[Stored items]
* * * * *

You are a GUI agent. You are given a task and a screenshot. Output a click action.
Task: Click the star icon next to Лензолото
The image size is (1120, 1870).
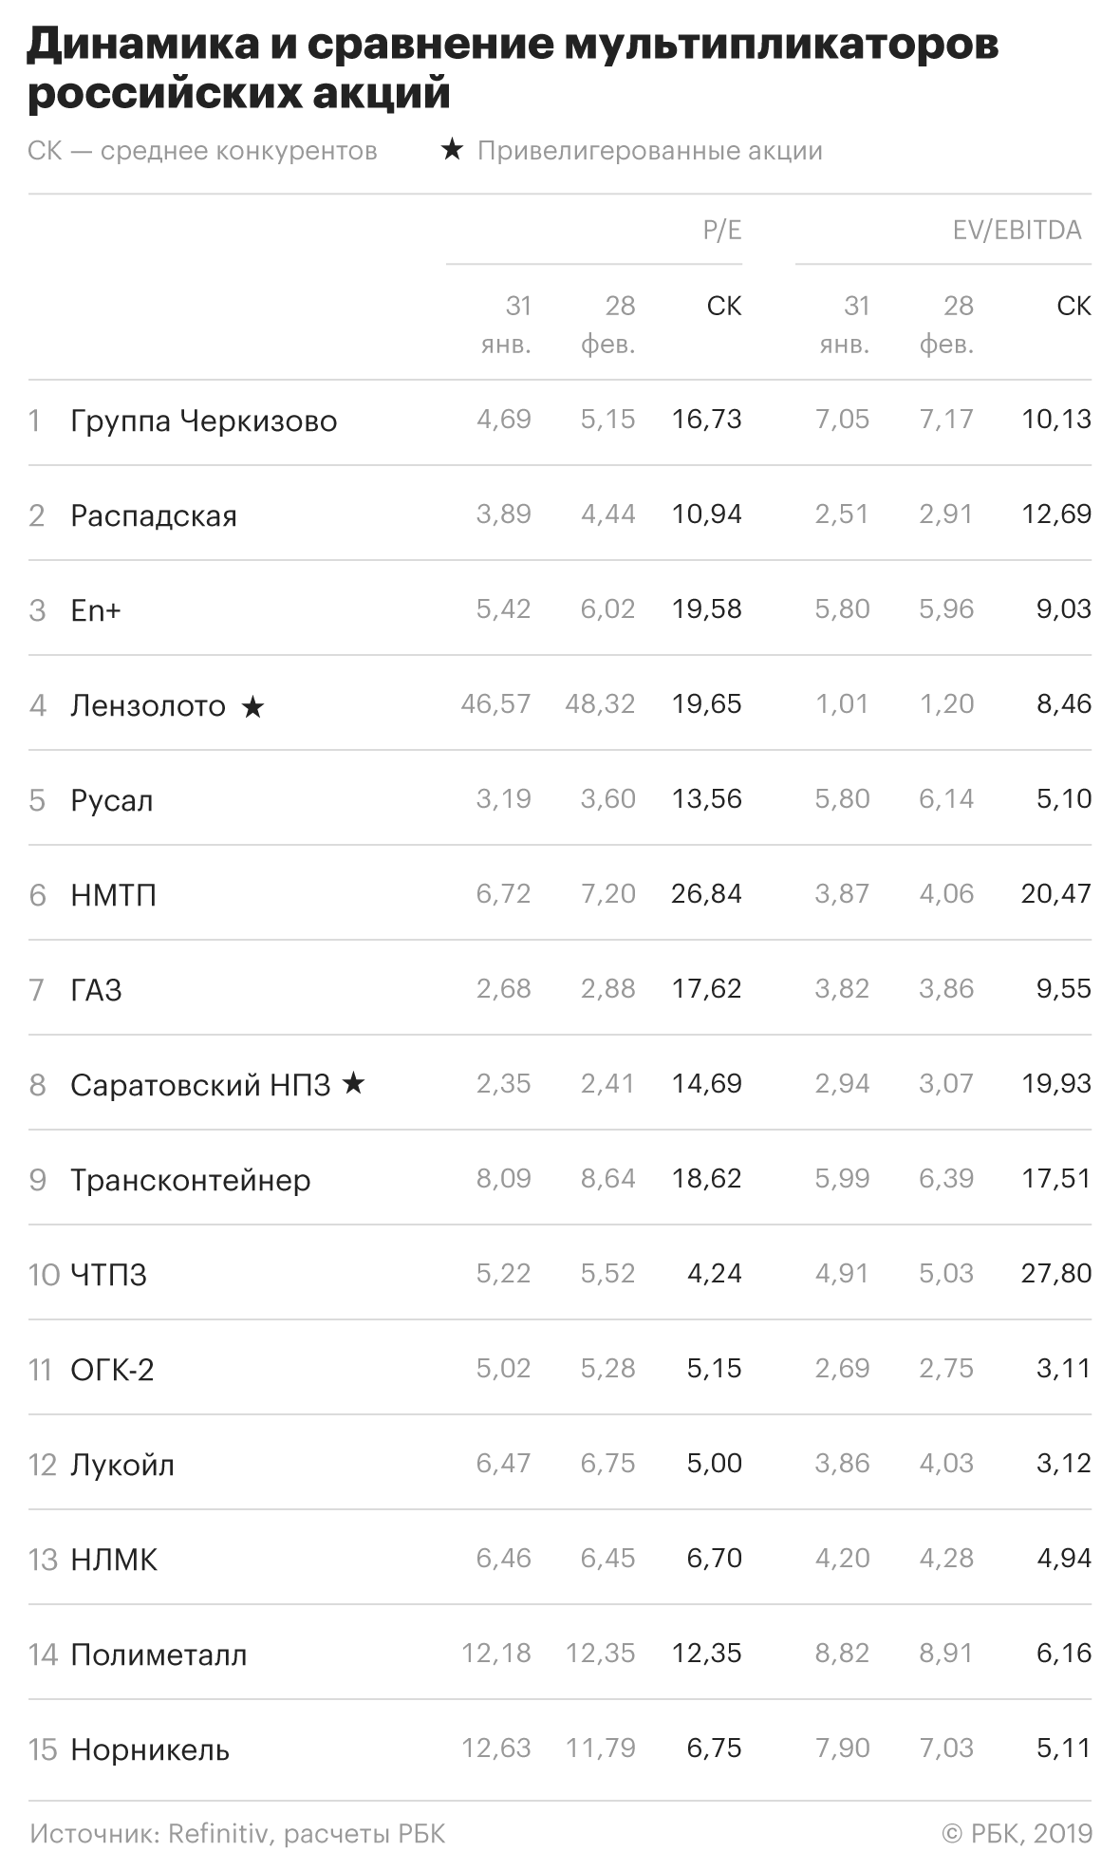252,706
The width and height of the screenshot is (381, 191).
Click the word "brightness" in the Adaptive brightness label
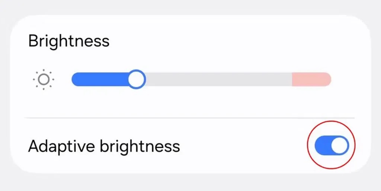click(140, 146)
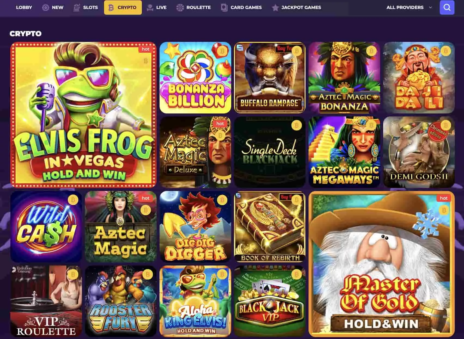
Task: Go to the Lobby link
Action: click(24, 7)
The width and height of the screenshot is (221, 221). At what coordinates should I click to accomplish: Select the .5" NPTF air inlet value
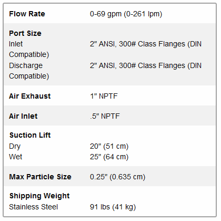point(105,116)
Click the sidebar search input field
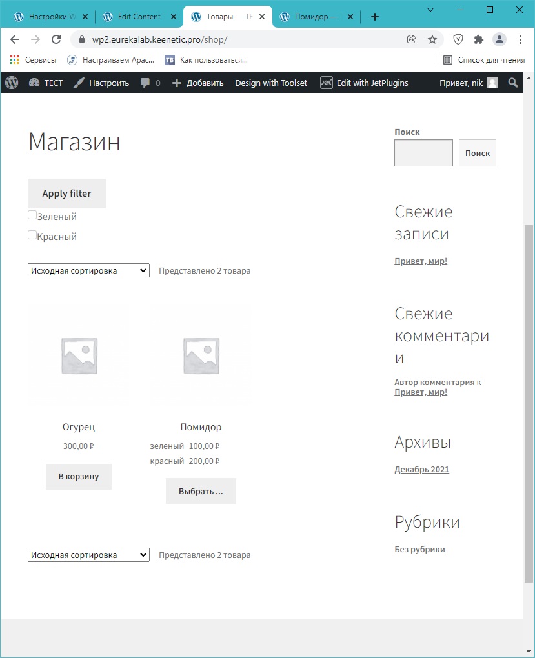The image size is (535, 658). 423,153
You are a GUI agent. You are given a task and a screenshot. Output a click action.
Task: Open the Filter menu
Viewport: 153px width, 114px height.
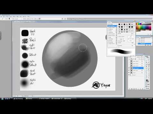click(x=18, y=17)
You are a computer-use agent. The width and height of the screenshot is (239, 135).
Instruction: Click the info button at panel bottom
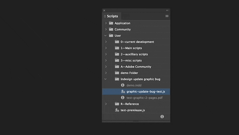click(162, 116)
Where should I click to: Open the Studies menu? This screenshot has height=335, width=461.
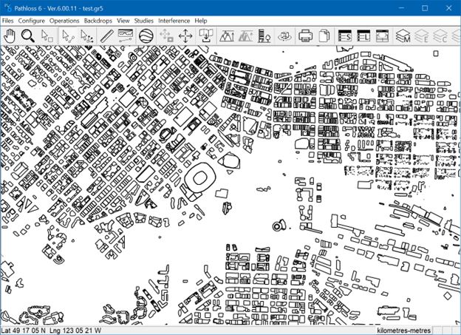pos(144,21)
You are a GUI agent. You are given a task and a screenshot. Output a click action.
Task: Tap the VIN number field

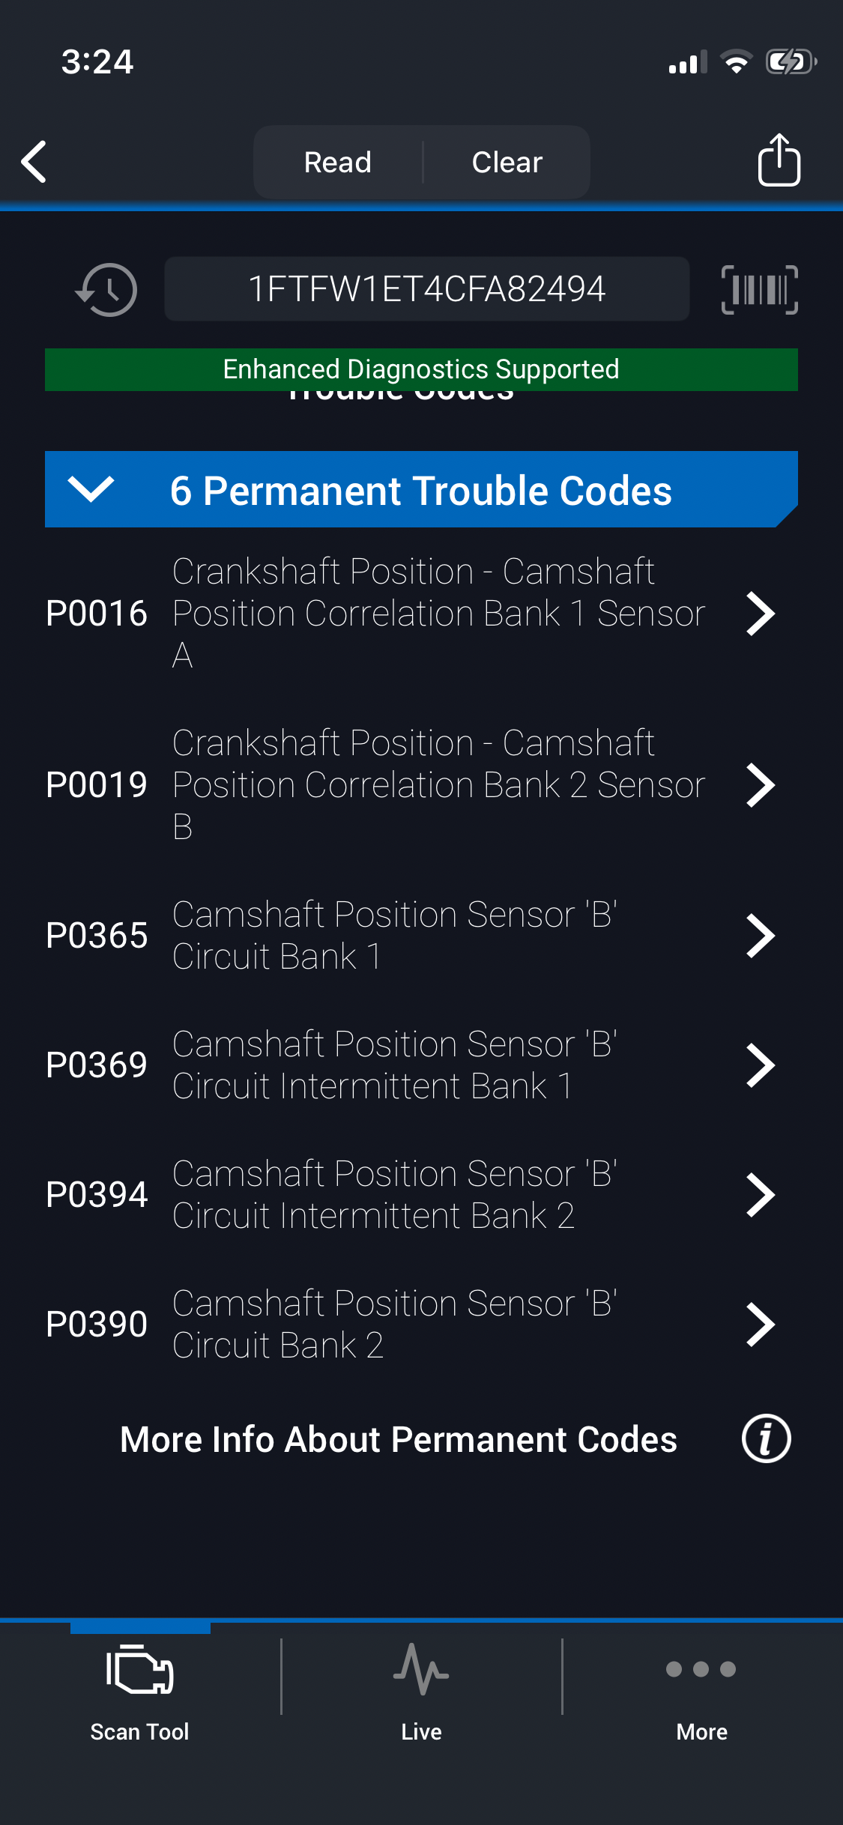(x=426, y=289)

* * * * *

**Exercise description**
When you print the records above, keep them exact and leave out the pictures.

**Output of the task**
You are a GUI agent. You are given a task and a screenshot. Output a click action.
Task: Click the star icon next to Лензолото
The image size is (1120, 1870).
252,706
The width and height of the screenshot is (381, 191).
Click the word "brightness" in the Adaptive brightness label
click(140, 146)
Task: Go to the Lobby link
Action: click(24, 7)
The width and height of the screenshot is (221, 221). At what coordinates should I click to accomplish: Select the .5" NPTF air inlet value
point(105,116)
Click the sidebar search input field
The image size is (535, 658). 423,153
You are a GUI agent. You are given a task and a screenshot. Output a click action.
Task: Open the Filter menu
Viewport: 153px width, 114px height.
click(x=18, y=17)
You are a computer-use agent. The width and height of the screenshot is (239, 135).
Instruction: Click the info button at panel bottom
click(162, 116)
Where should I click to: Open the Studies menu? This screenshot has height=335, width=461.
pos(144,21)
You are a GUI agent. You are given a task and a screenshot. Output a click action.
Task: Tap the VIN number field

(x=426, y=289)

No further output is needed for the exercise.